Supreme Court upholds Trump rules allowing more employers to deny contraceptive coverage | Law


The United States Supreme Court has confirmed a wide expansion by the Trump administration of the employers’ group that may use religious objections to deny women’s insurance coverage for contraception.

The ruling, which reversed a lower court decision, could deprive up to 125,000 women of contraceptive coverage, Judge Sonia Sotomayor warned during oral arguments in the case in May.

Judge Clarence Thomas wrote an opinion for the 7-2 majority dismissing a lower court decision that the Trump administration did not have the authority to issue such a broad order. “This decision,” wrote Thomas, “was wrong.

“We contend that the Departments had the authority to provide exemptions from the statutory contraceptive requirements for employers with religious and conscientious objections,” wrote Thomas.

The Affordable Care Act, passed by Barack Obama, required employers to cover “preventive care,” a category that includes certain types of contraception, free of charge, allowing some exemptions for churches and religious groups. .

Family-run corporations with religious objections to cover the costs of contraception obtained the exemption from the law in a subsequent high-profile Supreme Court decision, Burwell v Hobby Lobby (2014).

But soon after Trump took office, his administration issued much broader new exemptions, which the states of Pennsylvania and New Jersey challenged in court.

Under Trump’s rules, any nonprofit employer or any for-profit employer in a non-public company could claim a conscientious objection and be exempt from offering plans that include contraception coverage.

Government attorneys in the case, Little Sisters of the Poor v Pennsylvania, argued that no employer who had no good faith moral objections to contraception would seek to take advantage of the exemption, because health insurance plans that include contraceptive coverage cost no more than other plans.

But states argued that the executive branch did not have the power to issue such a broad order. The current case did not delve significantly into the underlying constitutional problems linked to the first amendment and the demands for equal protection in so-called “religious freedom” cases.

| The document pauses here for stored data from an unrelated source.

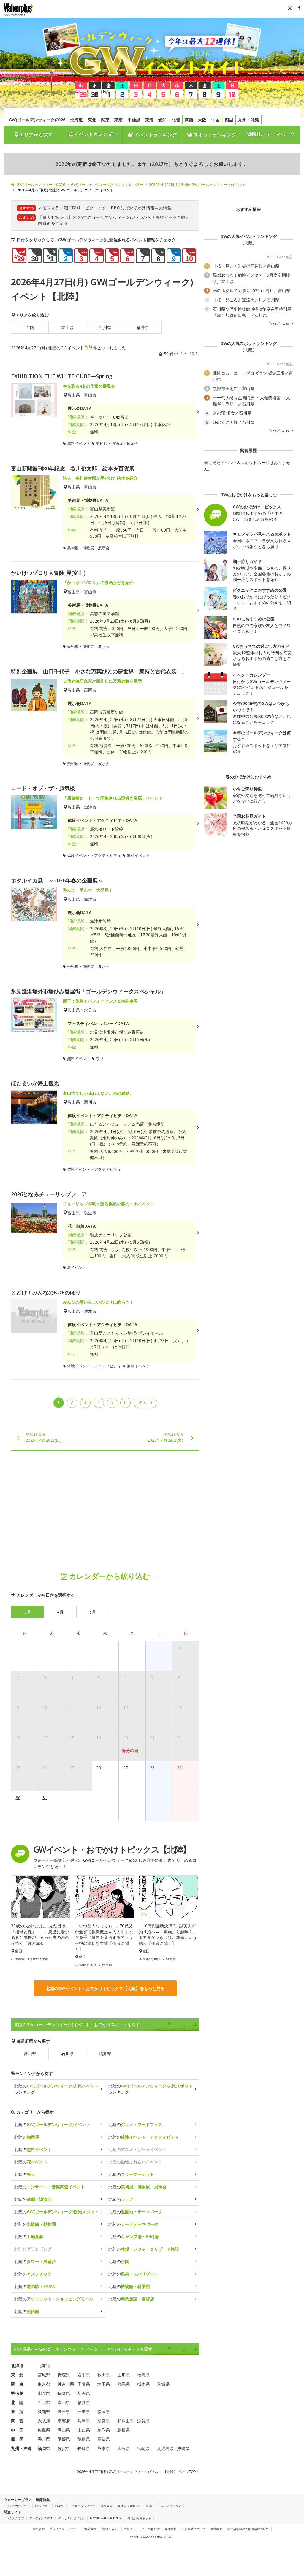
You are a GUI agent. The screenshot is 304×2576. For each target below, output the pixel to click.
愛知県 (44, 2411)
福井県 (143, 327)
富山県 (67, 327)
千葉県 (83, 2384)
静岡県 (103, 2411)
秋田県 (103, 2375)
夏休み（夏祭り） (129, 2506)
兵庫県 (83, 2421)
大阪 (202, 119)
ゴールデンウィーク (82, 2506)
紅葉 (149, 2506)
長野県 (64, 2393)
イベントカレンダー (95, 134)
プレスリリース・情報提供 (142, 2529)
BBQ (115, 208)
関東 (105, 119)
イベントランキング (155, 134)
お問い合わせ (110, 2529)
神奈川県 (66, 2384)
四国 (229, 119)
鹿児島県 (165, 2448)
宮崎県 (143, 2448)
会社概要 (216, 2529)
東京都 (44, 2384)
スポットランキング (214, 134)
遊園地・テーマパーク (271, 134)
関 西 (17, 2421)
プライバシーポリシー (64, 2529)
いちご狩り (42, 2506)
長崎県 (83, 2448)
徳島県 (83, 2439)
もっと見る (279, 323)
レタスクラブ (15, 2518)
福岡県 (44, 2448)
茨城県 (163, 2384)
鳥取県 (103, 2430)
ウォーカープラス (18, 2506)
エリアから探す (36, 134)
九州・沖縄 (248, 119)
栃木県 (143, 2384)
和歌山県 (125, 2421)
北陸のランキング (56, 2089)
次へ (142, 1402)
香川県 (44, 2439)
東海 (149, 119)
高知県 (103, 2439)
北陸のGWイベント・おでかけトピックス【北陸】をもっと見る (105, 1988)
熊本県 (103, 2448)
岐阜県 (64, 2411)
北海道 (76, 119)
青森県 (64, 2375)
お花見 (59, 2506)
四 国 (17, 2439)
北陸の (52, 2124)
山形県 (123, 2375)
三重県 (83, 2411)
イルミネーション (169, 2506)
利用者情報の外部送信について (248, 2529)
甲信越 (134, 119)
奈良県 (103, 2421)
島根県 (123, 2430)
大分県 (123, 2448)
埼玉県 (103, 2384)
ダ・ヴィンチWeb (41, 2518)
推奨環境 (90, 2529)
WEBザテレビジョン (71, 2518)
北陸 (176, 119)
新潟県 (83, 2393)
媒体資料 (171, 2529)
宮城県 (44, 2375)
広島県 (44, 2430)
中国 (215, 119)
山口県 (83, 2430)
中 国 (17, 2430)
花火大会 (107, 2506)
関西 (189, 119)
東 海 (17, 2411)
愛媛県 (64, 2439)
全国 (30, 327)
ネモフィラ (48, 208)
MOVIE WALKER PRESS (106, 2518)
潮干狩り (72, 208)
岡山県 (64, 2430)
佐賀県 (64, 2448)
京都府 (64, 2421)
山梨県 (44, 2393)
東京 (118, 119)
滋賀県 (143, 2421)
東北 (92, 119)
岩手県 (83, 2375)
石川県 (105, 327)
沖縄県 (183, 2448)
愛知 (162, 119)
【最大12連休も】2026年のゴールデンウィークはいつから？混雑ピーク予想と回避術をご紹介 (114, 220)
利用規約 (39, 2529)
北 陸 (17, 2402)
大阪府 (44, 2421)
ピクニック (96, 208)
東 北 (17, 2375)
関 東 (17, 2384)
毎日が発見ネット (139, 2518)
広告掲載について (193, 2529)
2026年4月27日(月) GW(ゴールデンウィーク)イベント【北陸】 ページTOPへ (138, 2471)
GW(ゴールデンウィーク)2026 (37, 119)
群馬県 (123, 2384)
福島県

Along with other important decisions in this court period, the religious exemption case offered insight into how a new conservative majority in court, installed under Trump, could shape public life in the coming decades.

During oral arguments in the case, Judge Ruth Bader Ginsburg criticized the government for emptying the expansion of women’s healthcare under the Affordable Care Act.

“The dazzling feature of what the government has done in expanding this waiver is to completely blow away the instruction from Congress that women need and will have comprehensive, transparent and cost-free coverage,” said Ginsburg.

The Trump administration was “shifting the employer’s religious beliefs, the cost of that, to employees who don’t share these religious beliefs,” Ginsburg said.

Lawyers for the Trump administration argued that it made sense for exemptions extended to churches under the law to be further expanded.

Judges in the liberal wing of the court reiterated the argument about the plight of women who would lose insurance coverage as a result of the exemption.

“In your calculation, what you haven’t considered or told me is the effect on women who now have to go out, as Judge Ginsburg said, and seek contraceptive coverage if they cannot afford it in person,” Sotomayor said during the oral consultation. Arguments “And what I ask myself is: if there is no substantial burden, how can the government justify an exemption that deprives these women of transparent coverage?”